Myself, Wes (electrician) and Fitzy (plumber) had the last sleep (and graffiti!) in it on the rather inauspicious Friday the thirteenth of January as we secured the final nuts, bolts and straps that would make the flight possible.

Saturday saw the arrival of Euan (engineer), Lance (AGSO) and Matt (Senior AGSO) as the prime architects of the lift. Toby, Heli-Res pilot, was the skilled operator set to give the melon wings. Aged but still strong the big red landmark took to the air like a natural. Guided by a steady hand it touched down on the fringes of Davis station mere minutes later.

Another crew will go up and build a new deck. Yet another will erect a new, larger melon on the same spot. I hope another thirty years of cheerful goodwill will grace its cosy walls and the positive vibes of thankful expeditioners will seep into its furnishings.

The melon is dead! Long live the melon!

Rhys

Infrasound — laying the cable

Getting the cable out to the infrasound site has been epic. It’s involved many station personnel and a lot of hard work. Here are two perspectives of cable pulling from Mark, the engineer, and Ralph, the station doctor. 

Mark:

One of the key projects at Davis this summer is the installation of the infrasound monitoring station (IS03) within the Vestfold Hills about six kilometres from Davis station. Due to the location, the only way to get power and communications to site is to manually haul out the necessary cables from near the end of Dingle Road — approximately 2600 metres in total.
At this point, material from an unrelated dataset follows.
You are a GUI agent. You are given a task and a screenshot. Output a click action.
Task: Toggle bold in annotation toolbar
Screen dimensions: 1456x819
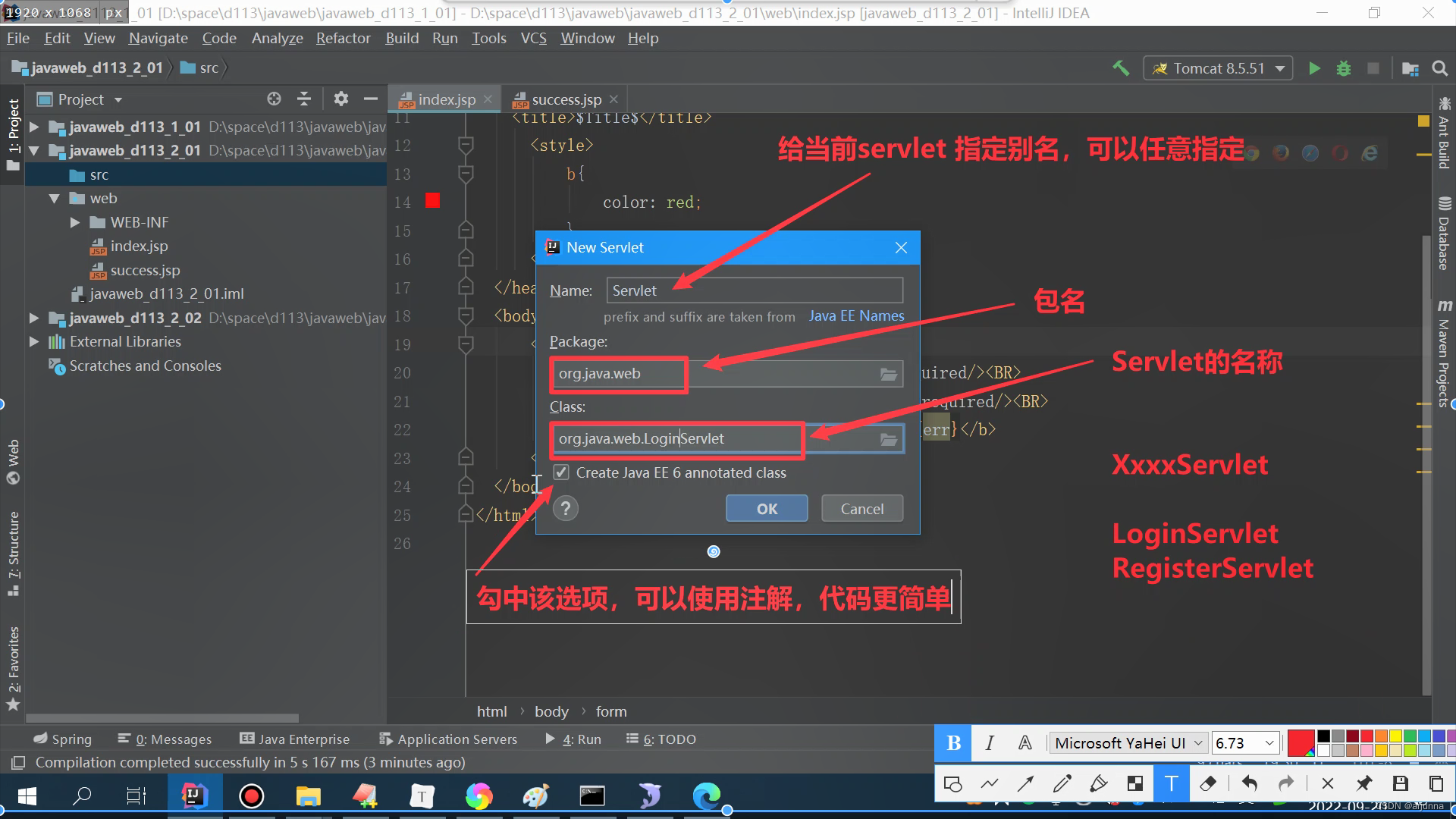[x=954, y=743]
The inner monologue of Ralph: 

“Hey, great I have been invited cable dragging. It’s going to be so good to get out of the office to see what everyone is up to. I hope I am fit enough, the group that went out the other day said it was a bit of an effort. Weather looks good though. Bryce has made up a cable song, Sharky has told me about the singing, he’s a creative soul I’ll give him that”

Mark:

The approach is to set up the cable drum on a frame, line up, grab hold and start pulling the cables out. Basically a new person joins the line every 80 or so metres. However with the cable weighing 160 kilograms per kilometre, it is not possible to undertake the entire 2600 metres in a single haul. Basically every 700–800 metre cable needed to be spooled out on the ground and the whole process recommenced from there.

The inner monologue of Ralph: 

“So this is where they got it to yesterday, not a bad walk. The cable doesn’t look that heavy. Oh, we are going over the hill. Neat. Let’s do this, go team doctor!”

“Oh god, the hill, the hill, who thought this was a good idea! That view is amazing! Ok back to cable, mentally vexing cable.”

“How is Bryce still singing! How is this cable this heavy! How have people done this two days in row?”

“Why is there a penguin walking past, there is nothing but rock as far as the eye can see? Clearly you are lost.”

“One cable done. I have achieved something! We get a helicopter ride back! So worth it. Oh, now we start the next cable. Ok. Neat.”

Mark:

All four of the cables — three by high voltage power cables and an armoured fibre optic communications cable have reached the infrasound site. All that needs to be undertaken now is to load the cables and frame onto the back of the truck to feed it out along the side of the road the five or so kilometres back to Davis.

The inner monologue of Ralph:

“Bryce has stopped singing. That’s not a good sign.”

“So 800 metres to go, that means if we are making 50 metres per pull, I only have to walk over this stretch another…”

“That’s a pretty rock. I think you have gone mad. Hush”

“That was a long day. I need a drink. Oh, you are doing this again tomorrow, and next week…?”

“I have never been so physically exhausted after a single day of work, to know that there have been people going out day after day simply amazes me!”